▶ [RECORDS FOR PROCESSING]
□ □ □ □ □
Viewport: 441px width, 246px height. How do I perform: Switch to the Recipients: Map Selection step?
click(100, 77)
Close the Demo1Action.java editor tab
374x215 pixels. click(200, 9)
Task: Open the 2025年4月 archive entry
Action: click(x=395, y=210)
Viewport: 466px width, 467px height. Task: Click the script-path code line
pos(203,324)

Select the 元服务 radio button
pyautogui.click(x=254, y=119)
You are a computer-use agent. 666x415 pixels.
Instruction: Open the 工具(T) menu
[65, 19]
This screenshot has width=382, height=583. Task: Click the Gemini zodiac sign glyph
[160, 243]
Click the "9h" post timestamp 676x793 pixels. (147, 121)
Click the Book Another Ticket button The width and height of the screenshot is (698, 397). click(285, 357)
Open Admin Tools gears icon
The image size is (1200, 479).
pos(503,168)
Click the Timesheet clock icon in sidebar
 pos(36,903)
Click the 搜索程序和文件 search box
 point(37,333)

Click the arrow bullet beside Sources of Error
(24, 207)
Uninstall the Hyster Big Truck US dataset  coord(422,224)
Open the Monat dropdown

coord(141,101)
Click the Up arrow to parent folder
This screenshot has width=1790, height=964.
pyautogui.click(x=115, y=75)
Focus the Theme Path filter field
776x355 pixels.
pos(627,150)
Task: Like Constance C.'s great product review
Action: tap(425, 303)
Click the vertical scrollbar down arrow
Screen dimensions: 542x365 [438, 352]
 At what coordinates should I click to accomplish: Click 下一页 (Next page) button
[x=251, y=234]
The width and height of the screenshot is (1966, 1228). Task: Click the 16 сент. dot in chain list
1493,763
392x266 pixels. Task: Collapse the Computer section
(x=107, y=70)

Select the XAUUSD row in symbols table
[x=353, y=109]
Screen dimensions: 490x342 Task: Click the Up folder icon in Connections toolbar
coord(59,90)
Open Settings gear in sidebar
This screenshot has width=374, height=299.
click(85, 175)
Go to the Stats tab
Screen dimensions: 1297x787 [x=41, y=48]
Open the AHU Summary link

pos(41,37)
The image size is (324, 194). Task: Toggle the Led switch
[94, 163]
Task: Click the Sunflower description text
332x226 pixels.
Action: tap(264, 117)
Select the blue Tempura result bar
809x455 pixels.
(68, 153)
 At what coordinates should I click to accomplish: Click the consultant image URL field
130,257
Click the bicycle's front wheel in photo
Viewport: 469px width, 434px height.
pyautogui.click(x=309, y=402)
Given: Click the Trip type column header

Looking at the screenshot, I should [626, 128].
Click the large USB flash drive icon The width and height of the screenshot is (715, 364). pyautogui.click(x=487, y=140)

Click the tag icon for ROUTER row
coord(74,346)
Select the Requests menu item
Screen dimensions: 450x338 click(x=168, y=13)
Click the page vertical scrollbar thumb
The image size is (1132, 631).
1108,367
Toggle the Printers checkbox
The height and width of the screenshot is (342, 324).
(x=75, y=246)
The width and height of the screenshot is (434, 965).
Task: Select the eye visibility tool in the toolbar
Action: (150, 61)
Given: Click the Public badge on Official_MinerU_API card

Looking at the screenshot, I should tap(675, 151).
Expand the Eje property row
□ □ □ □ □
▶ [TASK INSTRUCTIONS]
Can you reproduce all of the entries above word for word, keeping every line as it stands?

▶ [SOLVED PROBLEM]
Viewport: 441px width, 246px height. How do I perform: Switch to the Recipients: Map Selection step?
click(100, 77)
Close the Demo1Action.java editor tab
374x215 pixels. click(200, 9)
Task: Open the 2025年4月 archive entry
Action: click(x=395, y=210)
Viewport: 466px width, 467px height. Task: Click the script-path code line
pos(203,324)

Select the 元服务 radio button
pyautogui.click(x=254, y=119)
You are a computer-use agent. 666x415 pixels.
Instruction: Open the 工具(T) menu
[65, 19]
This screenshot has width=382, height=583. Task: Click the Gemini zodiac sign glyph
[160, 243]
Click the "9h" post timestamp 676x793 pixels. (147, 121)
Click the Book Another Ticket button The width and height of the screenshot is (698, 397). click(285, 357)
Open Admin Tools gears icon
The image size is (1200, 479).
pos(503,168)
Click the Timesheet clock icon in sidebar
 pos(36,903)
Click the 搜索程序和文件 search box
 point(37,333)

Click the arrow bullet beside Sources of Error
(24, 207)
Uninstall the Hyster Big Truck US dataset  coord(422,224)
Open the Monat dropdown

coord(141,101)
Click the Up arrow to parent folder
This screenshot has width=1790, height=964.
pyautogui.click(x=115, y=75)
Focus the Theme Path filter field
776x355 pixels.
pos(627,150)
Task: Like Constance C.'s great product review
Action: tap(425, 303)
Click the vertical scrollbar down arrow
Screen dimensions: 542x365 [438, 352]
 At what coordinates should I click to accomplish: Click 下一页 (Next page) button
[x=251, y=234]
The width and height of the screenshot is (1966, 1228). Task: Click the 16 сент. dot in chain list
1493,763
392x266 pixels. Task: Collapse the Computer section
(x=107, y=70)

Select the XAUUSD row in symbols table
[x=353, y=109]
Screen dimensions: 490x342 Task: Click the Up folder icon in Connections toolbar
coord(59,90)
Open Settings gear in sidebar
This screenshot has width=374, height=299.
click(85, 175)
Go to the Stats tab
Screen dimensions: 1297x787 [x=41, y=48]
Open the AHU Summary link

pos(41,37)
The image size is (324, 194). Task: Toggle the Led switch
[94, 163]
Task: Click the Sunflower description text
332x226 pixels.
Action: tap(264, 117)
Select the blue Tempura result bar
809x455 pixels.
(68, 153)
 At what coordinates should I click to accomplish: Click the consultant image URL field
130,257
Click the bicycle's front wheel in photo
Viewport: 469px width, 434px height.
pyautogui.click(x=309, y=402)
Given: Click the Trip type column header

Looking at the screenshot, I should [626, 128].
Click the large USB flash drive icon The width and height of the screenshot is (715, 364). pyautogui.click(x=487, y=140)

Click the tag icon for ROUTER row
coord(74,346)
Select the Requests menu item
Screen dimensions: 450x338 click(x=168, y=13)
Click the page vertical scrollbar thumb
The image size is (1132, 631).
1108,367
Toggle the Printers checkbox
The height and width of the screenshot is (342, 324).
(x=75, y=246)
The width and height of the screenshot is (434, 965).
Task: Select the eye visibility tool in the toolbar
Action: (150, 61)
Given: Click the Public badge on Official_MinerU_API card

Looking at the screenshot, I should tap(675, 151).
Expand the Eje property row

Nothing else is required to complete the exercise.